Car owners experience enormous frustrations over ridding themselves of rodent damage and seek a no-fail way to prevent critter-induced harm. Here are some leading methods that can help you deter rodents, raccoons and rabbits from your outside-parked car.

--Spray around and under your car often with products such as Critter Out, an all-natural, effective spray that is used to keep critters out of gardens and landscaping. Check the label to ensure that the spray is safe to use on your driveway material.

--Sprinkle cayenne pepper around and under your car. The spicy smell of cayenne is a turnoff to critters and may keep them away.

--Create a 1-1 ratio of Tabasco sauce and water in a household spray bottle, like one used to mist plants, and spray this spicy mixture around and under your car.

--Clear away overgrown brush areas near where your car is parked, which would otherwise attract rodents and critters as a natural nesting or hiding place.

--Don't place bird feeders anywhere near where your car is parked, since birdseed attracts rodents and rabbits.

--If you have trees that drop acorns, regularly sweep them completely away from where your car is parked so that they don't attract rodents.

--Clean all food containers, bags, packaged pet food and especially packets of ketchup -- even unopened ones -- out of your car. Rodents have a keen sense of smell and will become attracted to your car as a source of food. They'll chew through anything to get to where the sustenance is.

--Don't hang sweet-scented air fresheners in your car. Sweet scents such as vanilla or berry tell critters there's food in your car, which may attract more of them.

--Open your car hood often to check for rodents, nests and droppings to be sure your car isn't a hotbed of critter activity and attraction. Even if you don't have an active rodent nest in your car, the smell of rodent feces and urine attracts new pests to feed on your car. Have your car engine, undercarriage and wheel wells cleaned professionally -- on a regular basis -- says mechanic Tay Schlessinger, to remove all rodent scents that can exacerbate your critter problem.

--Check your car care center for inexpensive magnetic cases that hold rodent-deterring mothballs, which affix under your car to deter pests.

--If possible, clean out a bay in your garage so that you can park your car inside, preventing overnight critter access.

--While you're away on vacation, ask a neighbor to spray your all-natural critter deterrent around your car every other night.

--Ask your local nursery and garden center owner to recommend the products they use to keep rodents from chewing on their vehicle. They often stock all-natural pest repellants and will tell you which are the most effective.

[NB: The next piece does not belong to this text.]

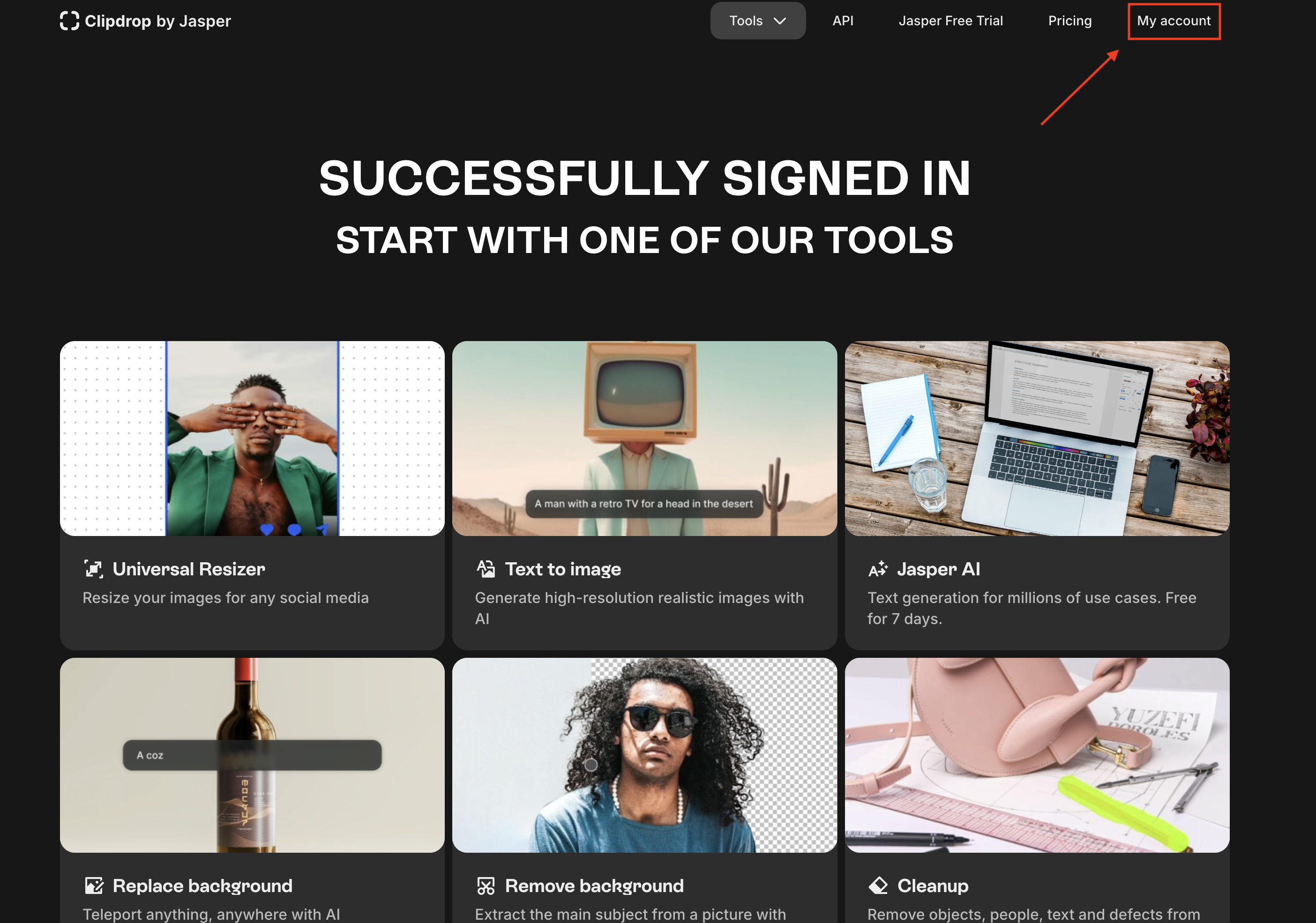This screenshot has width=1316, height=923.
Task: Open the pink handbag Cleanup image
Action: pyautogui.click(x=1037, y=754)
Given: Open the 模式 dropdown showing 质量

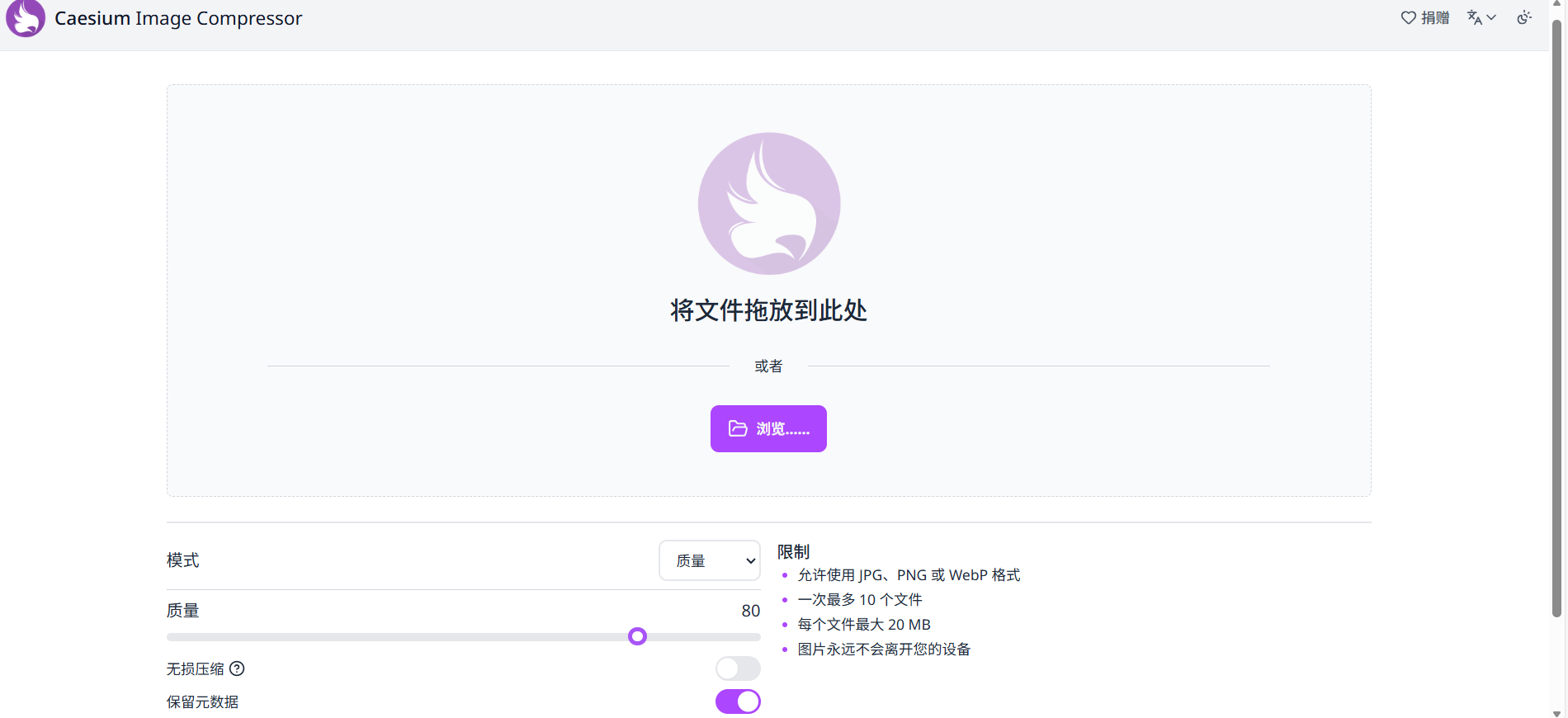Looking at the screenshot, I should click(x=709, y=560).
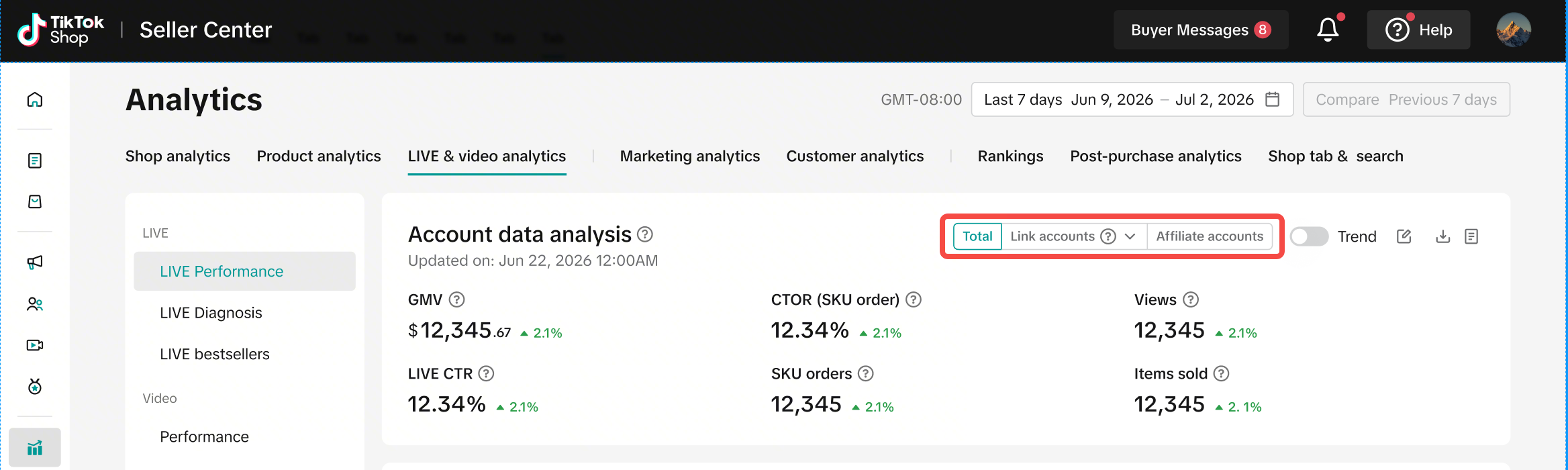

Be aware that online message board responders often suggest spraying your car with coyote or fox urine bought from garden centers, but those products can have terrible smells that seep inside your car while driving. The same goes for rat poison, which mechanics say should never be sprinkled inside your car's engine or components. The rat poison can easily seep into your air conditioning system, which is very unhealthy for you and your passengers.

Another often-cited piece of online advice is to put dryer sheets inside your engine, but that -- and any other product placed inside your engine or hung from your hood -- can become a fire hazard or cause additional damage to your car.

When it comes to trapping rodents, mechanics say you'll need to tend to traps endlessly and dispose of carcasses before they attract additional animals. For more humane trapping options and products, check with your local department of fish and wildlife.

Critter damage is not just a problem for those who live in the country or the suburbs. City dwellers also have to deal with the growing problem of rat damage, which is why mechanics advise them not to park near spots where residents or businesses place their bagged garbage by the curb.

Don't let frustration cause you to place poisons around your car. Pets may be attracted to the smell, to disastrous results.